The basic idea, according to sources familiar with the evolution of the series of articles, was to look into the connection between Mr. Murdoch’s business interests and policy—both domestically and internationally.
Ms. Abramson wrote about Mr. Keller asking her to lead a month-long “investigative project” that would involve “a group of domestic and foreign reporters.” Almost four weeks later, The Observer revealed that the project was to focus on Mr. Murdoch.
Washington bureau chief Dean Baquet was involved early on, and since policy was more the domain of the formerly Washington D.C.–based Ms. Becker, she was eventually given the lead. Ms. Becker had a strong reputation for her investigative prowess, according to a Washington Post staffer, and was a bit of a loner, seated away from most staffers in the newsroom.
Ms. Becker, wife of Times metro reporter Serge Kovaleski, began working at The Times around June 1. It was her first byline for the paper—ironically, it appeared the same day her investigative piece on Dick Cheney appeared on the front page of The Washington Post.

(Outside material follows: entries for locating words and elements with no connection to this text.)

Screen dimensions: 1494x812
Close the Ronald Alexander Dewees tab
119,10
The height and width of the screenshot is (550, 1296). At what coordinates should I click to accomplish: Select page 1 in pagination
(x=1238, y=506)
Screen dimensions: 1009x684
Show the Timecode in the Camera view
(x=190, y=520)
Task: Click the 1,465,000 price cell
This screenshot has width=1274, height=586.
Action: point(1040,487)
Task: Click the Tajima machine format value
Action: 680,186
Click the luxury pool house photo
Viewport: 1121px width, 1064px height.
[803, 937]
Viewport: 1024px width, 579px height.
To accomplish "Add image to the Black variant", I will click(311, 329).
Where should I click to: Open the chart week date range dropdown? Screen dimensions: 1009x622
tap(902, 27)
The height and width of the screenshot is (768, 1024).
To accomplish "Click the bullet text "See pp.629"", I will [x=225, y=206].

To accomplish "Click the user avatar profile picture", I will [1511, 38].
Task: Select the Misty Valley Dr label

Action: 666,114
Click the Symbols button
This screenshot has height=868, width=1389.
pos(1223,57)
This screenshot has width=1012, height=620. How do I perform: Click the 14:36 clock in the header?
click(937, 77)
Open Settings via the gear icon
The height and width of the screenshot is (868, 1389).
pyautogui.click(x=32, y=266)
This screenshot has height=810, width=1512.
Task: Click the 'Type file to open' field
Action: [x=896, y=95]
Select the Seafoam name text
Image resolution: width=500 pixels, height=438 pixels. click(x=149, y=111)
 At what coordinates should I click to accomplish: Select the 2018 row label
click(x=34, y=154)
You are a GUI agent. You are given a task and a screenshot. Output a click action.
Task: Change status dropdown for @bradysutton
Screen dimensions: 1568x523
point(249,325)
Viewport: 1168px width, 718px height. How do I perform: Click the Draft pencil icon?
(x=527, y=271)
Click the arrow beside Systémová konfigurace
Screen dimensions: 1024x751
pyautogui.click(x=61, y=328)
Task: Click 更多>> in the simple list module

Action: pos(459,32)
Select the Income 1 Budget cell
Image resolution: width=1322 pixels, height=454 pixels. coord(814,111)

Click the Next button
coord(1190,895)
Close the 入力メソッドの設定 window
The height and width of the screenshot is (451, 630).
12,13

Mr. Siklos was put on the story, too, while fellow BizDay reporters Mr. Sorkin and Mr. Pérez-Peña remained covering the hard elements of the deal.
But investigations editor Matt Purdy would be the primary editor on the new project, assisted by media editor Bruce Headlam.
When they appeared, The Times’ pieces weren’t shy about how central the issue of editorial independence was to the newspaper’s investigation.
“The sale,” The Times wrote, “would give Mr. Murdoch control of the pre-eminent journalistic authority on the world in which he is an active, aggressive participant. What worries his critics is that Mr. Murdoch will use The Journal, which has won many Pulitzer Prizes and has a sterling reputation for accuracy and fairness, as yet another tool to further his myriad financial and political agendas.”
Was the Times ownership doing the same thing? Mr. Ginsberg asserts it was.
“Ironically, The Times, by using its news pages to advance its own corporate business agenda, is doing the precise thing they accuse us of doing without any evidence,” read the remainder of his statement, printed in The Times article.